The most recent advancements have been made in the development of multistage frac-acid tools being applied in both openhole and cased-hole completions with hydraulic-set packers and sliding valves opened by pumping balls or shifting mechanical devices on jointed or coiled tubing.

Water fracs produce a complex network of narrow-aperture fractures that can be either induced from extensive shear-failures (like shattered safety glass) or created from dilation of pre-existing, incipient fractures or planes of weakness in the shale. The frac width must be 1.5 ± times the maximum grain diameter of the proppant to provide additional propping of the induced fractures. Because the permeability of the matrix rock is usually ultra-low (0.0001 to 0.001 mD), except possibly near the well bore, the fracture conductivity does not need to be high; 20 to 50 mD-ft is sufficient conductivity through the fracture network.

Adaptation and modification of current fracture models calibrated to real-time microsiesmic mapping are being used to help in the design of stimulation treatments.

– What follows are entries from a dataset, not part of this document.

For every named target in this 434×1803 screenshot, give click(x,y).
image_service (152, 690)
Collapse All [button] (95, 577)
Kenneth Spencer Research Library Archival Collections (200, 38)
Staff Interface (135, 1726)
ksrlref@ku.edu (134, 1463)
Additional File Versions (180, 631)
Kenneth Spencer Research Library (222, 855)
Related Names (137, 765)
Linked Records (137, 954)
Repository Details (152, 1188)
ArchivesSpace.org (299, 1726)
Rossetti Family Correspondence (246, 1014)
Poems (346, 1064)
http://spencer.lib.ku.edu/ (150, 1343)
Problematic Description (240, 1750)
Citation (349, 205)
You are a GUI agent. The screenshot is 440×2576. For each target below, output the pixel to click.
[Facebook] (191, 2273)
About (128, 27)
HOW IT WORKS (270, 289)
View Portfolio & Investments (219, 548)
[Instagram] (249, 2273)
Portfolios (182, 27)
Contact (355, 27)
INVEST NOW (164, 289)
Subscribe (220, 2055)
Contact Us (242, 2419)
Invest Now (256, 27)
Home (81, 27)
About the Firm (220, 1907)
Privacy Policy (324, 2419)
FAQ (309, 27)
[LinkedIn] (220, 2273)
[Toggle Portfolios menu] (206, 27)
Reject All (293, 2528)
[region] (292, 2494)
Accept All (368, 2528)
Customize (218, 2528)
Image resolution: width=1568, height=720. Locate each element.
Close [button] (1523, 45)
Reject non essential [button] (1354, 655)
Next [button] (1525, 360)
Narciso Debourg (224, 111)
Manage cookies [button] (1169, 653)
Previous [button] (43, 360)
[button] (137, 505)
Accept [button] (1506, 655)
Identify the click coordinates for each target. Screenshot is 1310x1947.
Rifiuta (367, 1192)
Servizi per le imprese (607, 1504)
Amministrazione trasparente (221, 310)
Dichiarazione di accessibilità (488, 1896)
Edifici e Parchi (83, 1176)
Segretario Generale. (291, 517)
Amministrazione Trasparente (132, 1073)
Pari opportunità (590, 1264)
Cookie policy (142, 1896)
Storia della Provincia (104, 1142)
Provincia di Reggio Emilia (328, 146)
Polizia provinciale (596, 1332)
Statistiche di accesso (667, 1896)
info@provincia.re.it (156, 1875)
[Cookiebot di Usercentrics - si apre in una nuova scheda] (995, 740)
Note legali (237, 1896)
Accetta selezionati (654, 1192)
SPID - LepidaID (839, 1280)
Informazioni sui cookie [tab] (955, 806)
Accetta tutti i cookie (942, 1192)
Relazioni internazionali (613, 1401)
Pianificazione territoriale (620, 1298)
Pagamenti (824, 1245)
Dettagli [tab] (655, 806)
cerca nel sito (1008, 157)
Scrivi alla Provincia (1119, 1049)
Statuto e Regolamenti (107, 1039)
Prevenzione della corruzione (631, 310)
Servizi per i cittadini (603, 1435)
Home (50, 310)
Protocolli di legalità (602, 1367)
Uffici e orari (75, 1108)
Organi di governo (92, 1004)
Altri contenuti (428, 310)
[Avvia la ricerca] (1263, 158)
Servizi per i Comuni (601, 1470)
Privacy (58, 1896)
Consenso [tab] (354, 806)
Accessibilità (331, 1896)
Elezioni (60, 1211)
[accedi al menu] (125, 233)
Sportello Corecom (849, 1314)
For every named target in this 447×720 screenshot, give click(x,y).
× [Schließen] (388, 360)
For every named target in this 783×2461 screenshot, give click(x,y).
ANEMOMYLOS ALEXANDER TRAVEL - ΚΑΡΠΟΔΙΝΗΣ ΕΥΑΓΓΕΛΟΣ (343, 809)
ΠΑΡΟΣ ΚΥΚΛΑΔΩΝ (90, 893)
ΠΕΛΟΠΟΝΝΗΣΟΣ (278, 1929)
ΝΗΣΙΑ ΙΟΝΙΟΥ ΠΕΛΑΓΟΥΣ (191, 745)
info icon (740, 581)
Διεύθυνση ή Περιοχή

Fig. 1 is a plot of seismic events showing the complex network of fractures created in a Barnett Shale reservoir by a large stimulation treatment.

Shale water-frac chemistry features application of friction reducers, surface modification agents (SMA), microemulsions, deflocculants and reactive fluids. The SMA helps minimize proppant settling, control production of fines and enhance propped fracture conductivity. Microemulsion additives help remove water load and enhance recovery of fracturing liquids, resulting in significant uplift in recovery factors and estimated ultimate recovery (EUR). Friction-reducer deflocculants are added to prevent the potential negative impact friction-reducer polymers can have when interacting with formation fines and liquid hydrocarbon.

The use of reactive fluids is a relatively new concept in shale stimulation, evolving from the observation that shale lithologies contain distributed low levels of acid-reactive minerals. In experimental trials of the use of weak-acid reactive systems, the unexpected pressure drops that occur when the reactive fluids contact the shale formation inspired treatments of 20,000 to 200,000 gal of reactive fluid through the frac water. Initial production has been double that of treatments without reactive fluids included. Figs. 2 through 4 show shales before and after being exposed to reactive systems. Early field trials are showing excellent production improvement results.

Refracturing
Vertical shale wells can see production increases of 30% to 80% from reperforation of the original producing interval and pumping a job volume that is at least 25% larger than the previous frac.

Refracturing horizontal wells presents two main obstacles: (1) initial frac sites must be somehow isolated, and (2) new frac sites must be created in areas of unstimulated horizontal well bore. Jetting between original frac sites allows the operator to treat areas of unstimulated reservoir; isolation is accomplished by the Bernoulli force created by the jet tool.